Final answer:
To find the probability that the sum of 40 cholesterol test values is greater than 7,550, we apply the Central Limit Theorem to determine the mean and standard deviation of the sum, calculate the z-score, and then use a normal distribution table to find the corresponding probability.
Step-by-step explanation:
The question asks us to find the probability that the sum of 40 random cholesterol test values is greater than 7,550. Given that the population mean is 180 and the standard deviation is 20, we utilize the Central Limit Theorem (CLT) to solve this. CLT states that the sampling distribution of the sum or mean of a large enough sample drawn from a population will be approximately normally distributed, regardless of the population's distribution.
First, we compute the mean of the sum of the 40 values as the sample size (40) multiplied by the population mean (180), which equals 7,200. Then, we calculate the standard deviation of the sum as the population standard deviation (20) multiplied by the square root of the sample size (√40), which equals approximately 126.49.

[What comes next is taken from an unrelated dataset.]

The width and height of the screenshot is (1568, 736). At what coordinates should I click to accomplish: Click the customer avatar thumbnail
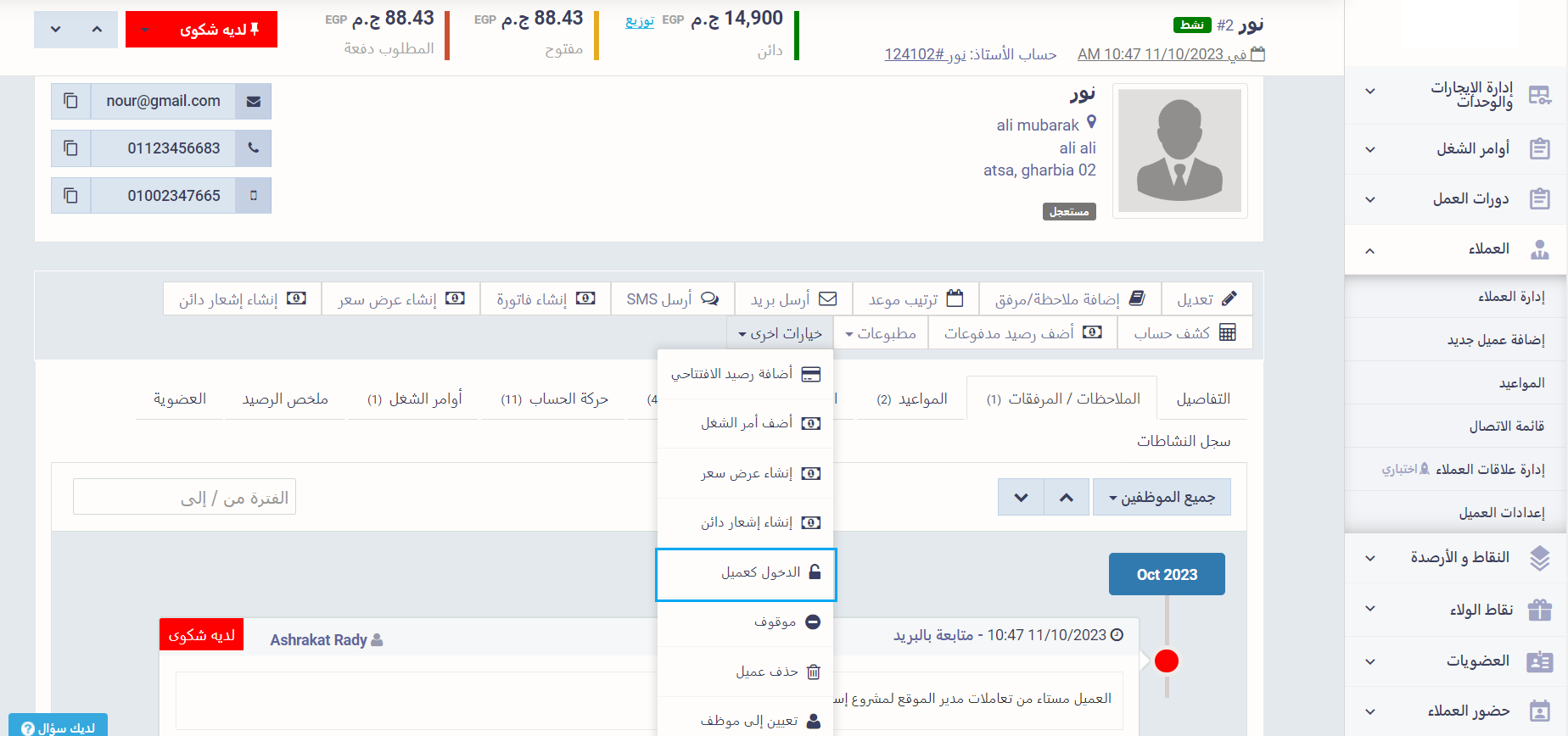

Next, we standardize the threshold for the sum using the z-score formula:
Z = (X - μSUM) / σSUM
Where X is the threshold sum (7,550), μSUM is the mean sum (7,200), and σSUM is the standard deviation of the sum (126.49). The resulting z-score tells us how many standard deviations the threshold is away from the mean sum. Finally, we use a standard normal distribution table or a calculator with normal distribution functionality to find the probability that corresponds to this z-score.